The above example shows an anonymous scope contained within the scope of the main function.

Deferred Scopes

Deferred scopes are scopes whose execution is postponed until the end of the scope in which they are defined. They run at the end of the scope, or in any situation that requires that scope to terminate, such as a return statement. The execution order is LIFO (Last-In, First-Out).

In Jule, defer scopes are typically used for resource management as a form of RAII. Closing files or releasing a mutex are among the most common examples.

A pseudo code example to help you understand how they work:

fn readFile(path: str): []byte {
	ioMutex.Lock()
	defer { ioMutex.Unlock() }
	mut f := OpenFile(path)?
	defer { f.Close() }
	ret f.Read()?
}

In the example above, releasing the mutex and closing the file are guaranteed by the defer scopes. This prevents an edge case where one of them might be forgotten in a future change.

This example code compiles to the following:

fn readFile(path: str): []byte {
	ioMutex.Lock()
	mut f := OpenFile(path) else {
		ioMutex.Unlock()
		error(error)
	}
	mut data := f.Read() else {
		f.Close()
		ioMutex.Unlock()
		error(error)
	}
	f.Close()
	ioMutex.Unlock()
	ret data
}

Defer scopes are technically not closures. They refer to all variables within the scope by reference. That is, they do not use copies; they modify the actual variables directly. Return values and use values are not affected by this.
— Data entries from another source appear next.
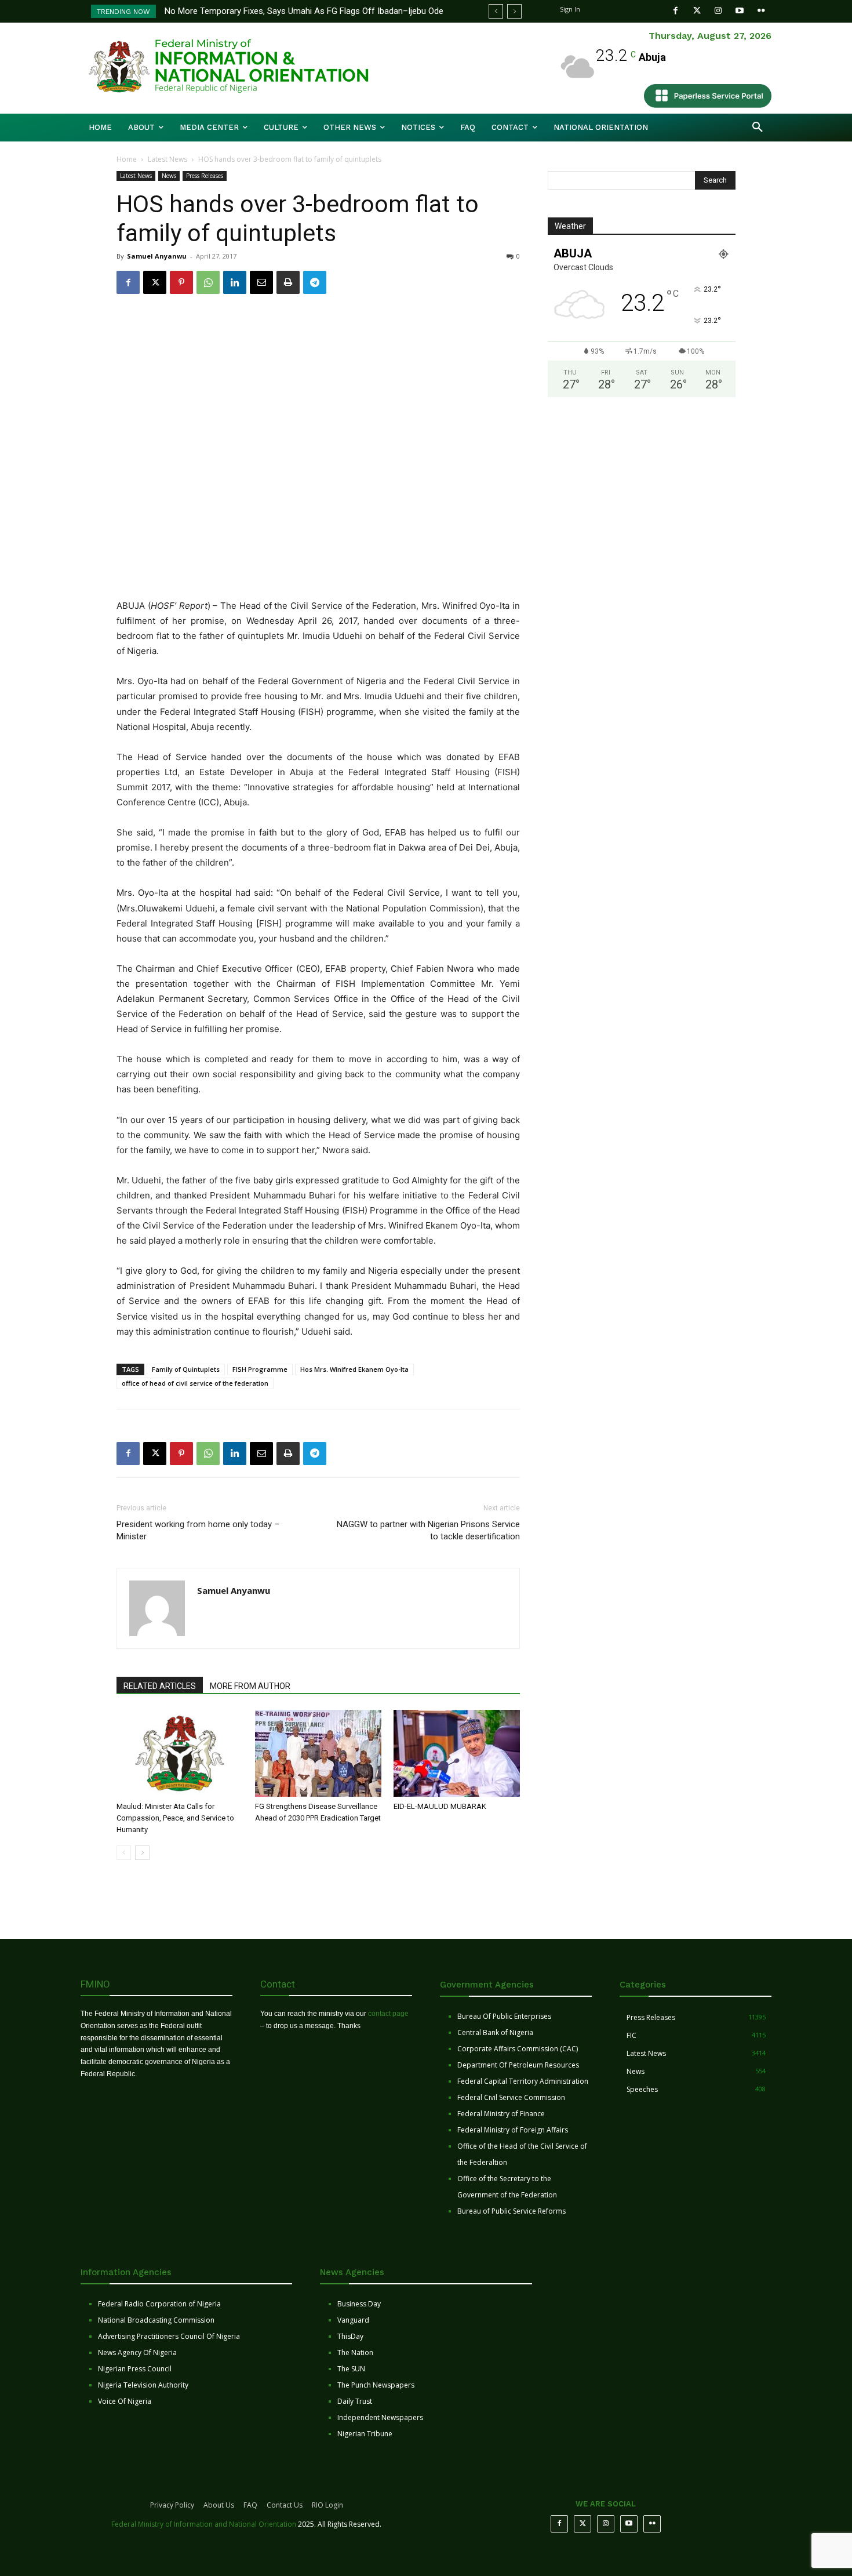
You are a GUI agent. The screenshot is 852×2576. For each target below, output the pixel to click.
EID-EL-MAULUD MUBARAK (441, 1806)
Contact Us (285, 2505)
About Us (218, 2505)
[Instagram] (718, 11)
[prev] (496, 11)
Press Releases (204, 176)
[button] (757, 127)
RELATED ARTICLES (159, 1686)
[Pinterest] (181, 282)
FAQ (250, 2505)
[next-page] (142, 1852)
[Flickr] (761, 11)
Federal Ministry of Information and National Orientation (203, 2524)
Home (126, 159)
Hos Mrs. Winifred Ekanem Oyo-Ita (354, 1369)
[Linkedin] (234, 282)
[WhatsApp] (208, 282)
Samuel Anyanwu (157, 256)
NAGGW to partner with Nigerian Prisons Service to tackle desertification (428, 1530)
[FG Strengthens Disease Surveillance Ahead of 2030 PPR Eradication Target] (318, 1753)
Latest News (167, 159)
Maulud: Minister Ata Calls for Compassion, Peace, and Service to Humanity (175, 1818)
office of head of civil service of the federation (195, 1383)
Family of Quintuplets (186, 1369)
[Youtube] (740, 11)
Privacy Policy (172, 2505)
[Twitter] (697, 11)
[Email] (261, 282)
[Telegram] (314, 282)
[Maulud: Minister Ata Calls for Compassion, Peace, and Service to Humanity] (179, 1753)
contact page (388, 2014)
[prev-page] (123, 1852)
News (169, 176)
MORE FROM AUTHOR (250, 1686)
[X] (154, 282)
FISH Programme (259, 1369)
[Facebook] (675, 11)
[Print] (288, 282)
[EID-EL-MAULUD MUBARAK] (457, 1753)
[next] (514, 11)
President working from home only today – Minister (197, 1530)
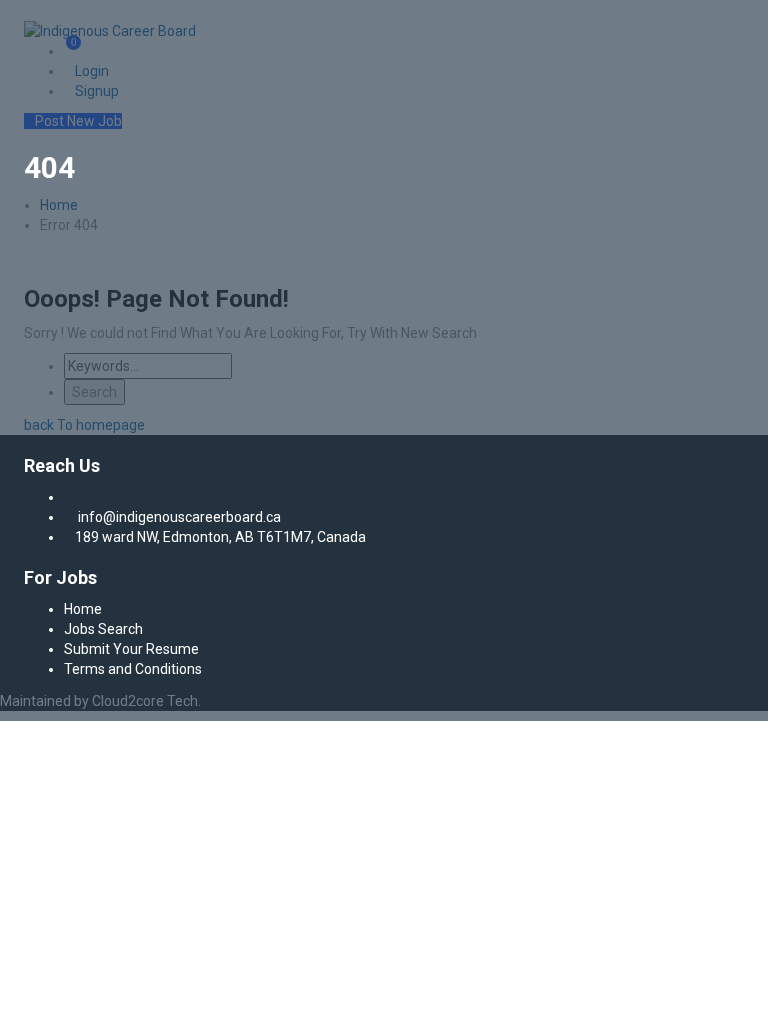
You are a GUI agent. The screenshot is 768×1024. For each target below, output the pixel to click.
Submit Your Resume (131, 649)
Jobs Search (103, 629)
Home (83, 609)
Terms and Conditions (133, 669)
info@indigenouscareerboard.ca (179, 517)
In other words, when you write ret x, even if a defer scope that runs after the return statement changes the value of x, the return value does not change. There is one exception: if the return values themselves are variables, then the return value is affected.

For example, in this code, the defer scope will not affect the value returned by the function:

fn myfunc(x: int, y: int): int {
	mut r := 0
	defer { r *= 2 }
	r = x + y
	ret r
}

The return value does not change because when the variable r is used for return, its value at that moment is recorded for the return. Therefore, when the defer scope later changes the value of r, it does not affect the returned value.

However, in this example, it does affect the return value:

fn myfunc(x: int, y: int): (r: int) {
	defer { r *= 2 }
	r = x + y
	ret
}

In this case, the return value is affected because there is a variable name designated for the return value. It is guaranteed that this variable will be used as the return value. Therefore, when the defer scope changes the value of that variable, it also changes the return value.

This is not only true for assignments; the same would apply even if ret x + y were used directly, because the compiler uses that variable as the memory for the return value. In other words, it is guaranteed that the value will be written there, and that any mutation to that memory will affect the return value.

Unsafe Scopes

Unsafe scopes allows to use Unsafe Jule. Declares with the unsafe keyword.

For example:

fn main() {
    unsafe {
        // Unsafe anonymous scope
    }
}

See more information about Unsafe Jule

Deferred Unsafe Scopes

You may want to use Unsafe Jule and deferred scopes at the same time. You can do this.

For example:

fn main() {
    unsafe defer {
        // Deferred unsafe anonymous scope
    }
}